5 November, 2015 - 11:13

In the discussion of Vernon's Product Life Cycle Theory, it was noted that new products tend to be developed, produced, and consumed in the developed countries first; then exported to the rest of the world; and finally produced in the developing countries. As the cost of production of these goods declines, countries with less sophisticated production processes begin to produce them for local consumption first and subsequently for exportation to the developed countries.

The raw materials development and consumption process follows the same pattern in reverse fashion. Raw materials are extracted and sold by developing countries first. When the use of the materials reaches a level sufficient to offset the higher labor cost of local production, developed countries begin to produce the materials synthetically, eventually reaching the point where they cease to import the materials altogether. Thus, the high price of the raw materials, a result of extensive demand for them, triggers a substitution process aimed at replacing natural raw materials with synthetic ones.

A perfect example of this process is the life cycle of rubber. The tremendous increase in demand for rubber that followed the invention of the automobile gave rise to the development of synthetic rubber. Today, over two-thirds of the rubber produced worldwide is synthetic, and many rubber plants are located in the industrialized countries, primarily the United States, Western European countries, and Japan.
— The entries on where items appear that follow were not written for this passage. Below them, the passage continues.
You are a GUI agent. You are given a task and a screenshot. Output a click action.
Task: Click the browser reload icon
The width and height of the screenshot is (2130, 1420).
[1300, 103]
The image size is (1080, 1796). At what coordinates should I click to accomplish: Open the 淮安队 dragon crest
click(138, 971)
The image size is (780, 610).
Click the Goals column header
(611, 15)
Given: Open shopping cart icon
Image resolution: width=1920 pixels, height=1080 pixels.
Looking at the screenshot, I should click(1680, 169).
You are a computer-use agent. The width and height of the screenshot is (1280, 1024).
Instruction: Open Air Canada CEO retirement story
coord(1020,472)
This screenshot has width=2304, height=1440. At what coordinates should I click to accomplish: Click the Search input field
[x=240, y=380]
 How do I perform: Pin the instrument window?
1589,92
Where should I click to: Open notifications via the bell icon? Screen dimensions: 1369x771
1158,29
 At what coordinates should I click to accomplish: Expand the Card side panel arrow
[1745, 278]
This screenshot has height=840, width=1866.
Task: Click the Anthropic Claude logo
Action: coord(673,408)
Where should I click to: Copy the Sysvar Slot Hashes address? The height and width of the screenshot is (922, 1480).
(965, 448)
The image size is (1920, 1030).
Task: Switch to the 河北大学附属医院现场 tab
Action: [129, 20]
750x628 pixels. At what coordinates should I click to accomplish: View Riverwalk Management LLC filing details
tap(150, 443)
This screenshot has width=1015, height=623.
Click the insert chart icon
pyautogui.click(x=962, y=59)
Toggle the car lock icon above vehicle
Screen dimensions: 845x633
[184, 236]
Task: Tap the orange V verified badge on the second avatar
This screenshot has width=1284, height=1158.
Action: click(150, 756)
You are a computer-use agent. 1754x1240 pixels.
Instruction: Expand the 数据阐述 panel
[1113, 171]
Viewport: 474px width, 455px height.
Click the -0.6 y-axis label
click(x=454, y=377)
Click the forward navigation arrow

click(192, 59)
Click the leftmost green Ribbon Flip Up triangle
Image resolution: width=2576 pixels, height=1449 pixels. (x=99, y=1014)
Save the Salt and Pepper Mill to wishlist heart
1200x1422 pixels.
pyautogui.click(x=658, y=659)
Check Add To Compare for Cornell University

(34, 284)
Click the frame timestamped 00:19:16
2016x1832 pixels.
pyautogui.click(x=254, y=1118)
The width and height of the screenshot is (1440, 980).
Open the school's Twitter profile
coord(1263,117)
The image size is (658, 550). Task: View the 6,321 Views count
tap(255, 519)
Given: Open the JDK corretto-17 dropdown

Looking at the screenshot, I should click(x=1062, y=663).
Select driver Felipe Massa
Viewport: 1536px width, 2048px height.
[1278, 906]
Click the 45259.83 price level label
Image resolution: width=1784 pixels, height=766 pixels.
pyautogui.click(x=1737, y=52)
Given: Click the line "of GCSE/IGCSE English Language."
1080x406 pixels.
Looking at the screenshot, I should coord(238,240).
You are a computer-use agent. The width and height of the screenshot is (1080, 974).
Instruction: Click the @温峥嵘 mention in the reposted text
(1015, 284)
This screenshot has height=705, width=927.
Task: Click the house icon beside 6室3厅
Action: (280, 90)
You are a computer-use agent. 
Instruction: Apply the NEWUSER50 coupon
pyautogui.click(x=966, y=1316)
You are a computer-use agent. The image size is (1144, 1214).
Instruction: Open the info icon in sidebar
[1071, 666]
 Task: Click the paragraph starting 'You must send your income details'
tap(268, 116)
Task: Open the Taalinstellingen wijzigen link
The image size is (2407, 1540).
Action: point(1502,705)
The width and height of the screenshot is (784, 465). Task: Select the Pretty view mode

The same process of developing synthetic substitutes was followed in the areas of nylon yarns, industrial diamonds, paper, and other once indispensable natural raw materials.

In sum, the international trade in raw materials is not as stable as is the trade in consumer goods. Even though raw materials are much more indispensable to human survival than are goods (because without them there can be no production of consumer and capital goods), trade of raw materials is much more volatile than that of goods. The reason is that most of the raw materials are found in the developing world, and most of the users are in the developed countries. This situation has stimulated a number of attempts to stabilize both the production and the prices of raw materials via either bilateral or multilateral agreements or the development of cartels, which restrict the production and supply as well as determine the price of the materials. Examples of efforts of the first type are agreements concerning the exportation of coffee, sugar, rubber, and other primary products. The best-known example of the second type of effort was the 1973 oil embargo and price hike of the Organization of Petroleum Exporting Countries (OPEC).